> [TASK INSTRUCTIONS] Find the word "computer" in the data below and copy each line that holds it.

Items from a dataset

════════════════

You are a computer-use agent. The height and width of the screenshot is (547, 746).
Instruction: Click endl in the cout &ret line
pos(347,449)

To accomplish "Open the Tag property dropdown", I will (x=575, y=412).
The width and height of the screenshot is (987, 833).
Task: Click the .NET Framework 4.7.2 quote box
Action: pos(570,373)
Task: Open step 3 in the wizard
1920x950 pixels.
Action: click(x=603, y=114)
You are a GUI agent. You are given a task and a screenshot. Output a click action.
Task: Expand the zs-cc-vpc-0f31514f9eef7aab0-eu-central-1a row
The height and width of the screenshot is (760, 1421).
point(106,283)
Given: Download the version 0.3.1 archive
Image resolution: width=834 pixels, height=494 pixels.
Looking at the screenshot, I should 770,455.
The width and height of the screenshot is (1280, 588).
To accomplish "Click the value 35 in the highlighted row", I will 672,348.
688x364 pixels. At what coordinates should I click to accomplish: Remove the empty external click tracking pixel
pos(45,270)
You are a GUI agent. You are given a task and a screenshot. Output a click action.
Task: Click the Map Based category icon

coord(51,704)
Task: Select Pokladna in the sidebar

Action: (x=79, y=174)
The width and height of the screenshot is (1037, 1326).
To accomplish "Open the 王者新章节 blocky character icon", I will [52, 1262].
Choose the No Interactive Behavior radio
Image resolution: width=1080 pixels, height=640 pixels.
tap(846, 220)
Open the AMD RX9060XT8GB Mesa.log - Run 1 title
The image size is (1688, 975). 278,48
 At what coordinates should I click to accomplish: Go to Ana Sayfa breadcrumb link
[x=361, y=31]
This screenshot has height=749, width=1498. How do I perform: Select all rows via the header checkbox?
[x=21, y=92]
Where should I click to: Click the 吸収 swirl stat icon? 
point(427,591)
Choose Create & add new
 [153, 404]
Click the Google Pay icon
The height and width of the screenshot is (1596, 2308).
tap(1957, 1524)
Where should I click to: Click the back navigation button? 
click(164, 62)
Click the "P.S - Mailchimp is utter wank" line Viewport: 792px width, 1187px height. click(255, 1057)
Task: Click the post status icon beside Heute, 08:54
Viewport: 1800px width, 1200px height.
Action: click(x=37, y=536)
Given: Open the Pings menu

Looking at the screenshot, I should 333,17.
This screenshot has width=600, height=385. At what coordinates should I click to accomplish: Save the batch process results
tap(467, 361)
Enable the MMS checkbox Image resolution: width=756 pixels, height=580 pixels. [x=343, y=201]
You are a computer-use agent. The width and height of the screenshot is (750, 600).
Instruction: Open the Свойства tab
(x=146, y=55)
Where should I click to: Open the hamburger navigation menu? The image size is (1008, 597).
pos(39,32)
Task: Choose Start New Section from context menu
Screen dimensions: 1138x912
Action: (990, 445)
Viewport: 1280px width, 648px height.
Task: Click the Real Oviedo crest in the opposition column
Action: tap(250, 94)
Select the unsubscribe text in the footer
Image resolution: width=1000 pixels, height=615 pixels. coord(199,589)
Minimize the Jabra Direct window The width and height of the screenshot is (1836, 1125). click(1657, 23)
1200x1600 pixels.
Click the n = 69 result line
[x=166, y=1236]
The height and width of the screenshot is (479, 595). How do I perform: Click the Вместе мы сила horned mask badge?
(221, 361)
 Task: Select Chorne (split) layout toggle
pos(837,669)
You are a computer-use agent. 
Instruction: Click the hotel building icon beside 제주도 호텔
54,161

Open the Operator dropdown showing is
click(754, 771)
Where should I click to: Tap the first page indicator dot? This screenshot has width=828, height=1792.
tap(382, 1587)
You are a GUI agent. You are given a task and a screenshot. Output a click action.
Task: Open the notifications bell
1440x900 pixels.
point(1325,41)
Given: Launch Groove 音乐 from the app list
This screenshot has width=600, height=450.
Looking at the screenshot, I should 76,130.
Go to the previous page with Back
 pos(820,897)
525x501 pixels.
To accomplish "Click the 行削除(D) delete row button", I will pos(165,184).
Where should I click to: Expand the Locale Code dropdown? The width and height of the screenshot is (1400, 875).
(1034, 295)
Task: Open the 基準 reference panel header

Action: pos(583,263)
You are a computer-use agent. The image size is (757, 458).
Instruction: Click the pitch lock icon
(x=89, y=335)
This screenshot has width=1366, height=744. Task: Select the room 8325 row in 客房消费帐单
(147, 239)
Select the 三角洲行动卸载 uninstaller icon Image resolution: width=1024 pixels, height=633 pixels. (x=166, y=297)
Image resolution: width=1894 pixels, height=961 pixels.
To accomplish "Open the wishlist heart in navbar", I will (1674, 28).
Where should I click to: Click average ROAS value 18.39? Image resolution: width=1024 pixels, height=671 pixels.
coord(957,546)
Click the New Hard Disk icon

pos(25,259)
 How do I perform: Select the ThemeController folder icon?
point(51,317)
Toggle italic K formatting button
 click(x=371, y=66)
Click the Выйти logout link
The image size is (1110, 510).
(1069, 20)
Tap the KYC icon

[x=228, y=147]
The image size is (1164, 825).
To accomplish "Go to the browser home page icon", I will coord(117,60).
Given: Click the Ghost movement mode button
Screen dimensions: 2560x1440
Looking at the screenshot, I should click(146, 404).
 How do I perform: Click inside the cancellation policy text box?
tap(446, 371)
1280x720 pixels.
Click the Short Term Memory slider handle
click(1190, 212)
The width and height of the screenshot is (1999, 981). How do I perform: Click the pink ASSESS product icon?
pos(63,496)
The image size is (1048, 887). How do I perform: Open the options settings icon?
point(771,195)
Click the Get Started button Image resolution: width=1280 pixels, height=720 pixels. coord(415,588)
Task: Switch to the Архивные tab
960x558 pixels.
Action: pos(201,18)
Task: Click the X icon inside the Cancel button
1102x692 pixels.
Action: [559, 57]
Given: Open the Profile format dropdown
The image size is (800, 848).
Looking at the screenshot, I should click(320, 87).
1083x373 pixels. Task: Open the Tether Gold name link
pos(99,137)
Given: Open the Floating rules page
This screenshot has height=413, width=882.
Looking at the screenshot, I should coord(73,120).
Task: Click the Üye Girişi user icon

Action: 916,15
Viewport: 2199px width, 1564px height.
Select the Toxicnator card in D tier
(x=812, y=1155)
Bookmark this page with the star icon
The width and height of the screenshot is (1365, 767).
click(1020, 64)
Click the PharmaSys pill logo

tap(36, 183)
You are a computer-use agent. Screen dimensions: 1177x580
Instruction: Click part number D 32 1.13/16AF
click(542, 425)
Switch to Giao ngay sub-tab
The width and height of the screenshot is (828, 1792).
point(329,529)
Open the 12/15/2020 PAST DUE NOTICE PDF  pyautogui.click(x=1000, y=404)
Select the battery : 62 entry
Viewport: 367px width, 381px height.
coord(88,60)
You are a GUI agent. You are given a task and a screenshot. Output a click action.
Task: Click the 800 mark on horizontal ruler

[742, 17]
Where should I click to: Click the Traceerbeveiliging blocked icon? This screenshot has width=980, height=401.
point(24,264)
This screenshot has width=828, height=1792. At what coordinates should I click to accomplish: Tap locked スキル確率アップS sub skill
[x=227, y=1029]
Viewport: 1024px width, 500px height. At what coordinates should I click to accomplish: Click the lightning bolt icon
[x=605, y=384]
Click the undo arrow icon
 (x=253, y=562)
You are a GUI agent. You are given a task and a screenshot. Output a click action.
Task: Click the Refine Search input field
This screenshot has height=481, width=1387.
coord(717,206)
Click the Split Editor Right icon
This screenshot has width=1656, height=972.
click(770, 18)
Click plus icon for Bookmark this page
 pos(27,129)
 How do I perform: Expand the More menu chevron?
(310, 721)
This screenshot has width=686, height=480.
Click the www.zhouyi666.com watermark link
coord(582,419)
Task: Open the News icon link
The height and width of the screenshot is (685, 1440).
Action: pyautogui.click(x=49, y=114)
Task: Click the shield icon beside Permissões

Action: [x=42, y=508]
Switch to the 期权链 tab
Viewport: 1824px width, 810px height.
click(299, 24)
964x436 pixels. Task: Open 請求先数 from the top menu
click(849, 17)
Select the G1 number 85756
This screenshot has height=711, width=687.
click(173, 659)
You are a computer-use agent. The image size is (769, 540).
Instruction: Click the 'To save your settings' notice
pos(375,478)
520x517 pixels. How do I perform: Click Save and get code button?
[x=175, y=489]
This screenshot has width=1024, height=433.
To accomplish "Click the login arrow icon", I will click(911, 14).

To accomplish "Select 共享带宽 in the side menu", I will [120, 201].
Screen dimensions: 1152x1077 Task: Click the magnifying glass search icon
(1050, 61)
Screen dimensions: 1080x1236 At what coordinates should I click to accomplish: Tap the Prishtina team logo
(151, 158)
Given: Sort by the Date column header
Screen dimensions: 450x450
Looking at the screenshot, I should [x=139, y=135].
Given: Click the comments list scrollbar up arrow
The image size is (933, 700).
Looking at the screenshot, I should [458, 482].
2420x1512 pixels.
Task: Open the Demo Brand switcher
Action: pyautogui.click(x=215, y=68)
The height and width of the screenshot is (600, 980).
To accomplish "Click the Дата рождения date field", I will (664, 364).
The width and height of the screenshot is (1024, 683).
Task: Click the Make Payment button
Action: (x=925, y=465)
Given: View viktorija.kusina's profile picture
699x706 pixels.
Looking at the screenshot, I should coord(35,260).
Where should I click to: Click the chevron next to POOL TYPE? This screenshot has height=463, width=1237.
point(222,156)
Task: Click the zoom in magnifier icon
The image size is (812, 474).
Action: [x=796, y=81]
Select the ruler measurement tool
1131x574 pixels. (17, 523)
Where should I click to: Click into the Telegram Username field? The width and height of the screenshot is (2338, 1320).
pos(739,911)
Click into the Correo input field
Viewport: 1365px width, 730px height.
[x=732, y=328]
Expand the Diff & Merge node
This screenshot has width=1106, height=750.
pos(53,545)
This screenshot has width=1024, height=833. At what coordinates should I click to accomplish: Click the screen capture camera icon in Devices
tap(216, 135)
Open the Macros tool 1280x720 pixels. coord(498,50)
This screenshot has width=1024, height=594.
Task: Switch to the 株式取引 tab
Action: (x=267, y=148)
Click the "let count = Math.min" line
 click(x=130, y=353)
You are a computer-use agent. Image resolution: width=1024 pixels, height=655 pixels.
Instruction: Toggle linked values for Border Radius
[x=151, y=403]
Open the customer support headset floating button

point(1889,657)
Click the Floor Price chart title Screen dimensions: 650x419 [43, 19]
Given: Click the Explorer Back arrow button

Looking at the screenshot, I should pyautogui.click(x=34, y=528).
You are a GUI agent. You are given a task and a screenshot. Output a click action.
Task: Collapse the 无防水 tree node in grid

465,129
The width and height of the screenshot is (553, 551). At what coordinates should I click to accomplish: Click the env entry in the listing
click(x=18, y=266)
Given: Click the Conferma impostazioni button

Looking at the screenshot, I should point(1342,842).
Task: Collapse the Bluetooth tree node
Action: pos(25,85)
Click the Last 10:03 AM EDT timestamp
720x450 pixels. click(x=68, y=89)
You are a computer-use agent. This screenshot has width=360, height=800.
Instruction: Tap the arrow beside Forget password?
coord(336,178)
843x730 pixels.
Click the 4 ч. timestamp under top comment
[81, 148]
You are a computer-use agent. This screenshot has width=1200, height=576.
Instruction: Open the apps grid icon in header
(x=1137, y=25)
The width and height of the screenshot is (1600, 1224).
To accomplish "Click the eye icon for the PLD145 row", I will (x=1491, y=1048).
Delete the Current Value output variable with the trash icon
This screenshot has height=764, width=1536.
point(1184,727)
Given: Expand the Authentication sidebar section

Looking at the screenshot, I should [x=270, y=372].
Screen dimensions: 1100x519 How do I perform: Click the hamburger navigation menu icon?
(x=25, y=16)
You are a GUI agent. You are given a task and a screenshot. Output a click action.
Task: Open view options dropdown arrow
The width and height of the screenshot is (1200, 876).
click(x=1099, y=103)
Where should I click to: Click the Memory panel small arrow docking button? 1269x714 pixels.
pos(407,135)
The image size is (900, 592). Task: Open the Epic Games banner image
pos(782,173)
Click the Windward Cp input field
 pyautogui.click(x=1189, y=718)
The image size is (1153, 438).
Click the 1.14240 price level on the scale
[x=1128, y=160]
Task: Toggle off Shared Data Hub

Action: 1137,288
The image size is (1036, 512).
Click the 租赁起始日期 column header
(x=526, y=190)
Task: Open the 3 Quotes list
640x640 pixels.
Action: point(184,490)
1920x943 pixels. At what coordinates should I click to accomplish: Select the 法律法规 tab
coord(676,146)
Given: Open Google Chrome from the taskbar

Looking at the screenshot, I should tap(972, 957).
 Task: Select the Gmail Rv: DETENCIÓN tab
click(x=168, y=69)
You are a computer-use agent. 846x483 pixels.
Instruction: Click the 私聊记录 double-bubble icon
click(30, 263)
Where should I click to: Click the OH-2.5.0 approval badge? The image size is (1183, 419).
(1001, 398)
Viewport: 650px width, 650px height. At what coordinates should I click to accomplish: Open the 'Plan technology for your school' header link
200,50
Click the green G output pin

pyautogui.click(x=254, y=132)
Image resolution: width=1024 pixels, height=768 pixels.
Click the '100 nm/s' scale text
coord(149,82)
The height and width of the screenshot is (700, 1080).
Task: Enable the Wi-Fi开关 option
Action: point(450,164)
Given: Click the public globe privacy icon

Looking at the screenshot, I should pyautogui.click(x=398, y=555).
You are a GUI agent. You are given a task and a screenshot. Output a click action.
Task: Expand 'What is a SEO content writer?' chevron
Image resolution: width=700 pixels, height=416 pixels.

════════════════

> [OUTPUT BELOW]
You are a computer-use agent. The height and width of the screenshot is (547, 746).
You are a computer-use agent. The width and height of the screenshot is (750, 600).
You are a computer-use agent. 
You are a computer-use agent. The image size is (757, 458).
You are a computer-use agent. Screen dimensions: 1177x580
You are a computer-use agent. The image size is (769, 540).
You are a computer-use agent. Image resolution: width=1024 pixels, height=655 pixels.
You are a computer-use agent. This screenshot has width=360, height=800.
You are a computer-use agent. This screenshot has width=1200, height=576.
You are a computer-use agent. 846x483 pixels.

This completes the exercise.